- IATA: RRL; ICAO: KRRL; FAA LID: RRL;

Summary
- Airport type: Public
- Owner: City of Merrill
- Serves: Merrill, Wisconsin
- Opened: February 1938
- Time zone: CST (UTC−06:00)
- • Summer (DST): CDT (UTC−05:00)
- Elevation AMSL: 1,318 ft / 402 m
- Coordinates: 45°11′56″N 089°42′46″W﻿ / ﻿45.19889°N 89.71278°W

Map
- RRL Location of airport in WisconsinRRLRRL (the United States)

Runways
| Direction | Length |  | Surface |
| ft | m |
| 7/25 | 5,100 | 1,554 | Asphalt |
| 16/34 | 2,997 | 913 | Asphalt |

Statistics
- Aircraft operations (2023): 18,710
- Based aircraft (2024): 47
- Source: Federal Aviation Administration

= Merrill Municipal Airport =

Merrill Municipal Airport is a city owned public use airport located one nautical mile (2 km) northwest of the central business district of Merrill, a city in Lincoln County, Wisconsin, United States. It is included in the Federal Aviation Administration (FAA) National Plan of Integrated Airport Systems for 2025–2029, in which it is categorized as a local general aviation facility.

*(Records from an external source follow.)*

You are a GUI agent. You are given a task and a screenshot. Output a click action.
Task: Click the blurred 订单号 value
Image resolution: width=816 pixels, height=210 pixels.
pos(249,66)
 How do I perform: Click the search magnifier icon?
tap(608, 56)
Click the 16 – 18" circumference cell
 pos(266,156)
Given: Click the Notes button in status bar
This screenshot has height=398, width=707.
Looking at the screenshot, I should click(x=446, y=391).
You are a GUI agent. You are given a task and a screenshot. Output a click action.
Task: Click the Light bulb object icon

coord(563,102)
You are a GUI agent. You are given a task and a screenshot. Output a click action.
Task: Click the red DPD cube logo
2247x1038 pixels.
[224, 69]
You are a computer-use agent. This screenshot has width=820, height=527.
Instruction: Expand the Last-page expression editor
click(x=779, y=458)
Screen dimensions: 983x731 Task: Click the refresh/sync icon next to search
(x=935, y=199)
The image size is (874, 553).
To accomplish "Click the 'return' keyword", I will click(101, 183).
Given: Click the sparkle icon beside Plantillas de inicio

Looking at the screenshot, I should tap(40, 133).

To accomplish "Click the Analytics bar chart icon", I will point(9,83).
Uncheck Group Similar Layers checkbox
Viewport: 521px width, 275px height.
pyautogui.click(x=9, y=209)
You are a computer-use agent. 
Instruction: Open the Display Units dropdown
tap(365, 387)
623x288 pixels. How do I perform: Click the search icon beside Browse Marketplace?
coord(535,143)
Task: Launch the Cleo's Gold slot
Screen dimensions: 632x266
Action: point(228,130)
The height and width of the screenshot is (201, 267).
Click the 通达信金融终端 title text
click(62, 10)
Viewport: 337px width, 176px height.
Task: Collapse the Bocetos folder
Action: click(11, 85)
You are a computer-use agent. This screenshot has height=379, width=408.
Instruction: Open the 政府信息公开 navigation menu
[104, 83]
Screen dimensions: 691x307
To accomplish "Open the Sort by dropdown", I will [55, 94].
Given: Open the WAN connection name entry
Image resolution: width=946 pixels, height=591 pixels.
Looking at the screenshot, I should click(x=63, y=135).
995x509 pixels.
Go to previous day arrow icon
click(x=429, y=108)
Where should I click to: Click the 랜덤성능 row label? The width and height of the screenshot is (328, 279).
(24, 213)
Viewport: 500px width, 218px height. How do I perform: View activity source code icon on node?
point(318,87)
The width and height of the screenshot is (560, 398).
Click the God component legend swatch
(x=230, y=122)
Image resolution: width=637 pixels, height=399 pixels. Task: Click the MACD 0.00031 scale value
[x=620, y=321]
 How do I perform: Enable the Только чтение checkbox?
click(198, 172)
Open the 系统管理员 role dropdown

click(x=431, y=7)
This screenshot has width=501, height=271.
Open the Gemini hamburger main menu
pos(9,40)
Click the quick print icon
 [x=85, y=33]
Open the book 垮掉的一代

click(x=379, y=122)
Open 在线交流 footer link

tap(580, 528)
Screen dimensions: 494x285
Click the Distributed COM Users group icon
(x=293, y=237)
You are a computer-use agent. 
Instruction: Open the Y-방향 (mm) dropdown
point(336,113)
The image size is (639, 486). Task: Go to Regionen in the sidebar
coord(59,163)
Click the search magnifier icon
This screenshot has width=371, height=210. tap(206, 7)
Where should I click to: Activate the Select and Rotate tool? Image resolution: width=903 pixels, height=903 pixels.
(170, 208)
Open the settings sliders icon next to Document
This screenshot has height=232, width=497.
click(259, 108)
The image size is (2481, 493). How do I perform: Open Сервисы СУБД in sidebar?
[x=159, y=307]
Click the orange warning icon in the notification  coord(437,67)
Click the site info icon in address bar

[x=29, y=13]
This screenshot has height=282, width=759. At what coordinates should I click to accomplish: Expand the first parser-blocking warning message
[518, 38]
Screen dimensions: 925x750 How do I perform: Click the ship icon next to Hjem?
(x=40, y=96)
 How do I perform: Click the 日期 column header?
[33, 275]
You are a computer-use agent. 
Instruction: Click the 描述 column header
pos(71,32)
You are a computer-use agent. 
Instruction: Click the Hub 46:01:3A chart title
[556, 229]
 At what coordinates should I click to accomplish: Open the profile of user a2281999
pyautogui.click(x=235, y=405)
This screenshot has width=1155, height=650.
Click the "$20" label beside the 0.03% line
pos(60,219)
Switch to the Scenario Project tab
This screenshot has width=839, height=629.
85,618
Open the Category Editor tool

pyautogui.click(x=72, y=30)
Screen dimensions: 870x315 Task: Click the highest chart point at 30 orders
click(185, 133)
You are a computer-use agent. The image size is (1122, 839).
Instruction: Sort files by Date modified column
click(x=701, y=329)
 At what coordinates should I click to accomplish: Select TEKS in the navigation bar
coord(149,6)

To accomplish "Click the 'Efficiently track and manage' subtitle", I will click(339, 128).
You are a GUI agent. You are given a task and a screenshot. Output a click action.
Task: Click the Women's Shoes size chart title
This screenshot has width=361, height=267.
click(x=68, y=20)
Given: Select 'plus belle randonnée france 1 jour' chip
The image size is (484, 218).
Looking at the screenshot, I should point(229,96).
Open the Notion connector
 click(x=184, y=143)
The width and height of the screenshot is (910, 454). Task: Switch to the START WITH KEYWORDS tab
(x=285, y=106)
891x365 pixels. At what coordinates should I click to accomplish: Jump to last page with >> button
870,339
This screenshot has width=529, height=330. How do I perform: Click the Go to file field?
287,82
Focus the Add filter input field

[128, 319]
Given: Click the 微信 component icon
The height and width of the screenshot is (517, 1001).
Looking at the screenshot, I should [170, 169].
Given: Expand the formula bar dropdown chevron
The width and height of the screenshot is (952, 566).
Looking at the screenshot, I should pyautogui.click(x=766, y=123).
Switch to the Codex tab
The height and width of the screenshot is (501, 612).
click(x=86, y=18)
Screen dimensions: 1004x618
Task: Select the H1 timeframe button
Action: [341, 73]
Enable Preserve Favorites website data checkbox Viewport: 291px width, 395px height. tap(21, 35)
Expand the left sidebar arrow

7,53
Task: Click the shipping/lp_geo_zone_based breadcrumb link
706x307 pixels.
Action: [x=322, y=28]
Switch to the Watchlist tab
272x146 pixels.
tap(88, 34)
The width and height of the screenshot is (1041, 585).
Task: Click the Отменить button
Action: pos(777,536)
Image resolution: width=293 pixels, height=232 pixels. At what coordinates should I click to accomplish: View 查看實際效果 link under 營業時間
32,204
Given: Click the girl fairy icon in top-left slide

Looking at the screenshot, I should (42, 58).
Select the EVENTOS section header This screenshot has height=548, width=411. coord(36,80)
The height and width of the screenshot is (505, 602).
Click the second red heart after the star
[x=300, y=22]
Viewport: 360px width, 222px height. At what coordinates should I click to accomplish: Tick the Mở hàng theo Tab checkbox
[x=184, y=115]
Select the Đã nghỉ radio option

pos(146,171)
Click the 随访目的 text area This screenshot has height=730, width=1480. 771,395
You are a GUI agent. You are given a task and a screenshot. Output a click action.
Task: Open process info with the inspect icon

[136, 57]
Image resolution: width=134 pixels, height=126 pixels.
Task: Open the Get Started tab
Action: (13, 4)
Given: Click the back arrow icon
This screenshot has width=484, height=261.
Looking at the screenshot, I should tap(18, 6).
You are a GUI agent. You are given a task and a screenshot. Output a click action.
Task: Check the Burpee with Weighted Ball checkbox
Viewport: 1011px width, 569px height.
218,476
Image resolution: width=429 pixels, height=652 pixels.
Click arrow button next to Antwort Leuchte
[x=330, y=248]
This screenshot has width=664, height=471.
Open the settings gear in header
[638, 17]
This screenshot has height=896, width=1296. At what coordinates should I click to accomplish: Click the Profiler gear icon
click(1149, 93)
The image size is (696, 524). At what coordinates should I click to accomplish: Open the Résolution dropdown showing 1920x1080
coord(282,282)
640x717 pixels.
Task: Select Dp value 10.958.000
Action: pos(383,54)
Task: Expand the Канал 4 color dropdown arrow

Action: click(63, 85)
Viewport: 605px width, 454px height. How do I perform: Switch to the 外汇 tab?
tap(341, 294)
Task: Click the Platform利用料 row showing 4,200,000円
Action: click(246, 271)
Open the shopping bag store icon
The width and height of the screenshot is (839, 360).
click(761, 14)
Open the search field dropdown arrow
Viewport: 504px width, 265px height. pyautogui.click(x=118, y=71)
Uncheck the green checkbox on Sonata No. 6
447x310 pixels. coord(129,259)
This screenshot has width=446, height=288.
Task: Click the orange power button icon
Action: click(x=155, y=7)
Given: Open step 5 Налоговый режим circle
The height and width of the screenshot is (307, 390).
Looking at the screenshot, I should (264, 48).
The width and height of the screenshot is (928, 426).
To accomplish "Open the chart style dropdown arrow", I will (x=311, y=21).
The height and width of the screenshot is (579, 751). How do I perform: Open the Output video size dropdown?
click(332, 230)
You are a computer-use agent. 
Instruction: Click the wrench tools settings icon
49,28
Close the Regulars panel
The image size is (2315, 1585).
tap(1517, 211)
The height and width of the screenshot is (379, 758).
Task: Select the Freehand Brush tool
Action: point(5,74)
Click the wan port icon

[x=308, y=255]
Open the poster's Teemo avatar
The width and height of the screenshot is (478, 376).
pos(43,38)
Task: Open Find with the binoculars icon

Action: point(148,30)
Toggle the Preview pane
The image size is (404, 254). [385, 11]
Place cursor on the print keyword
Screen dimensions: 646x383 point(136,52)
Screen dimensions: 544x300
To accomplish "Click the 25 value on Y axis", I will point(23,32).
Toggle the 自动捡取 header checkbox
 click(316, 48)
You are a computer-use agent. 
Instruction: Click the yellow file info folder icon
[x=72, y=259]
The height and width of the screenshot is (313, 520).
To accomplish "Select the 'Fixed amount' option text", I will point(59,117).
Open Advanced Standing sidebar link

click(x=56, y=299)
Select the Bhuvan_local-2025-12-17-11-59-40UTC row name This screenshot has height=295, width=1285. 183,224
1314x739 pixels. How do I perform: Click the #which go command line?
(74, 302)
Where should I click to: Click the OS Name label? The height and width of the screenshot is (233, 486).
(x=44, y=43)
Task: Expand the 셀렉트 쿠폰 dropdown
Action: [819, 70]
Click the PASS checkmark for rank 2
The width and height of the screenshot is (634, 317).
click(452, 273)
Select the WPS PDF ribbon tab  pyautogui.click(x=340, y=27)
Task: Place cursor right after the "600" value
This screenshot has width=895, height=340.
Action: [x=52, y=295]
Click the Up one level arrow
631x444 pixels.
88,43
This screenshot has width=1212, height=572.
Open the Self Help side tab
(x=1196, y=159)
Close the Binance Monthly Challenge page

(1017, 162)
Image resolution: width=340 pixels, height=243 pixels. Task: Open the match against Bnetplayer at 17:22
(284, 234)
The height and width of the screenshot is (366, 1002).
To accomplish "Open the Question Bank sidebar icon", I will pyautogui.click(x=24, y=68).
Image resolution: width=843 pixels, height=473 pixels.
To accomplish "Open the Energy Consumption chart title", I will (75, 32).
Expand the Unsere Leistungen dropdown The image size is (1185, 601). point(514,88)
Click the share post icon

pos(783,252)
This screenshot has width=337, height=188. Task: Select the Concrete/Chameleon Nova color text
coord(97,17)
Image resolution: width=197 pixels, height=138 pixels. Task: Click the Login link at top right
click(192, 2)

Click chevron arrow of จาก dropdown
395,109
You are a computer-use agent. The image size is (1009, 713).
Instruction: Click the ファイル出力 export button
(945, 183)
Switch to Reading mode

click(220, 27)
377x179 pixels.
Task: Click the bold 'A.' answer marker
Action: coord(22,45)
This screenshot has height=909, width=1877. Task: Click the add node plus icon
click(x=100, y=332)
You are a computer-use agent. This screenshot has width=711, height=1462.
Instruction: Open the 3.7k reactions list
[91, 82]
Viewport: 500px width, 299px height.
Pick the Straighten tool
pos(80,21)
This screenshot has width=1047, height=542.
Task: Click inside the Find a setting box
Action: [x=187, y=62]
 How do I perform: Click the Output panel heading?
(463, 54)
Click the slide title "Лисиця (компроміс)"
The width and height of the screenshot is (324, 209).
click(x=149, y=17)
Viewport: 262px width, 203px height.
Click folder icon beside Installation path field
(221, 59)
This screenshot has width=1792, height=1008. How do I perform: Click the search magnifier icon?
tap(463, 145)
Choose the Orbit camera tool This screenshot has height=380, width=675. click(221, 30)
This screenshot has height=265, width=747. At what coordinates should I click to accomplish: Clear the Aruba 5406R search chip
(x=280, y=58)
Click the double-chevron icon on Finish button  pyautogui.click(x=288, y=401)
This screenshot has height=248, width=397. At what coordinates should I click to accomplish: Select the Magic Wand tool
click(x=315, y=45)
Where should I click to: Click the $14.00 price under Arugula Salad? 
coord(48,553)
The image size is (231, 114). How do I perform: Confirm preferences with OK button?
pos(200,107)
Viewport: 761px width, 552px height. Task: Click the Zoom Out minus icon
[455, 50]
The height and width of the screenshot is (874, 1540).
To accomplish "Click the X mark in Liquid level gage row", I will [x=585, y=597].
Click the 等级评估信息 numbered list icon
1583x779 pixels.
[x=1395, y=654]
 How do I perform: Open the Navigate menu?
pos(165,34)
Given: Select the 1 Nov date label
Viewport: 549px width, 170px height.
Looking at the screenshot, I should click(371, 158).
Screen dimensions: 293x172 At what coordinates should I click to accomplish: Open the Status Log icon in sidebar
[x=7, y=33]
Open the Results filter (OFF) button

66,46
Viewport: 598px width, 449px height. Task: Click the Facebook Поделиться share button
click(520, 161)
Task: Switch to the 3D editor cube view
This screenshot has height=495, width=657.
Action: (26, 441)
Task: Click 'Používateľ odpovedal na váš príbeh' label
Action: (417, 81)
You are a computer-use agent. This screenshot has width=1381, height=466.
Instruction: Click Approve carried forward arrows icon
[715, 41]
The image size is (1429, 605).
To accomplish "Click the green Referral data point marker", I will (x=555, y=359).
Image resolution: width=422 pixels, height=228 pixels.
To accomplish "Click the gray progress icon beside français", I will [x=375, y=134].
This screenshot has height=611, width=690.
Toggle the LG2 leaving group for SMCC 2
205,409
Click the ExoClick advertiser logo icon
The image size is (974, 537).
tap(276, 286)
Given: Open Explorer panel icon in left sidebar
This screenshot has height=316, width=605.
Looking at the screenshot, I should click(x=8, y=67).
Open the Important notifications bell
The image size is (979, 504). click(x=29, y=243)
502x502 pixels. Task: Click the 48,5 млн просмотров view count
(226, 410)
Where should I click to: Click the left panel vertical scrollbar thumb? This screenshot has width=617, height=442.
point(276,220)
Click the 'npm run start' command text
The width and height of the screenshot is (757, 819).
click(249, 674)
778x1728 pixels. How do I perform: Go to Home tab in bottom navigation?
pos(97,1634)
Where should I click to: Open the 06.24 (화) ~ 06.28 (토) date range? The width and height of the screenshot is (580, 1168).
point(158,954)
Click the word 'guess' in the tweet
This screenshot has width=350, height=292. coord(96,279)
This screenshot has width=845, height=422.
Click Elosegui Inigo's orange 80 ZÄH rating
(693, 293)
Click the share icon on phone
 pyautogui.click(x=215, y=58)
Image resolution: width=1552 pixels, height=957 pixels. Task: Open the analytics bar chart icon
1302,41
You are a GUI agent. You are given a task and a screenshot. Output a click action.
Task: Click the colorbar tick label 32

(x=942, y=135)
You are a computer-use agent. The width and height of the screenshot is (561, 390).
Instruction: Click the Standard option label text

== Facilities and aircraft ==
Merrill Municipal Airport covers an area of 439 acres (178 ha) at an elevation of 1,318 feet (402 m) above mean sea level. It has two runways with asphalt surfaces: the primary runway 7/25 is 5,100 by 75 feet (1,554 x 23 m) with approved GPS approaches and the crosswind runway 16/34 is 2,997 by 75 feet (913 x 23 m). The Merrill NDB navaid, (RRL) frequency 257 kHz, is located on the field.

For the 12-month period ending June 22, 2023, the airport had 18,710 aircraft operations, an average of 51 per day: 96% general aviation, 4% air taxi and less than 1% military.

In August 2024, there were 47 aircraft based at this airport: 44 single-engine, 2 multi-engine and 1 jet.